Android Agent is an application that allows the extraction of data from any unlocked Android device.
Android Agent is used to acquire user data and media files when physical or full file system extraction is not available. However, it can also be used for fast and selective data extractions when only certain artifacts need to be acquired.
We introduced the Agent extraction method in 2004 and have added many improvements since then. Let’s have a look at all the functions of the latest Android Agent:
- Logical data extraction
- Manual data collection
Logical data extraction
Logical data extraction via Android Agent can be performed on any unlocked device running Android OS 4-14 via USB or Wi-Fi.
To perform it, open Oxygen Forensic® Device Extractor from the Oxygen Forensic® Detective Home screen and choose “Android Agent extraction”. Read the instructions and then choose either extraction via USB over Wi-Fi and proceed with the extraction.
No matter which is chosen, USB or Wi-Fi, you can expect the extraction of following evidence:
- calendars
- calls
- messages
- owner profile
- contacts
- Wi-Fi access points
- Bluetooth-paired devices
- file structure
- app data from the external memory
Once data is extracted, you will be given the option to open it in Oxygen Forensic® Detective for analysis. Neither applications nor files from the internal memory will be extracted via Android Agent because it has no rights to access the internal folders.
To extract apps and files, use the physical and full file system extraction method for Android devices.
Manual data extraction
Manual data extraction can be used in several cases:
- Damaged USB Port or WiFi security protocols that do not allow connection
- Collection of applications that are not supported by Android Agent via USB or Wi-Fi
- Screenshots or screen recordings of device data
For all cases, Android Agent will need to be installed on the device. Use an OTG device or SD card to copy Android Agent to a device, install it, and run it. Several options will appear on the Android Agent welcome screen:
- Extraction of internal and external storage. Android Agent will collect all the data from the folders to which it has access. Extraction will be identical to the extractions performed via USB or Wi-Fi. The only difference is that you select all the options within the running app on the target device, not in Oxygen Forensic®Device Extractor.

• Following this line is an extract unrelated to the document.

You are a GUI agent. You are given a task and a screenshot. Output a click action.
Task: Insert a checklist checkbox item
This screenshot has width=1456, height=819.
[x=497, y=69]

- Screenshots and screen recordings. Using this option, you can take screenshots or screen record any data. Screenshots can be done in manual or semi-automated mode.
- Third-party application data. Use this option to manually collect data from WhatsApp, WhatsApp Business, Signal, Discord, Twitter, Line, Kik, AWS Wickr, Opera, Chrome, Firefox and other supported apps.
Select an app, read the instructions, and choose the app artifacts for extraction.
- Data via Wi-Fi. Use this option to extract data using a Wi-Fi connection. Android Agent will display the IP address that needs to be entered into Oxygen Forensic®Device Extractor.
A destination folder is necessary no matter what data is manually collected. Once data is collected, investigators can import it in Oxygen Forensic® Detective, choosing the “Agent extraction” option on the Home screen.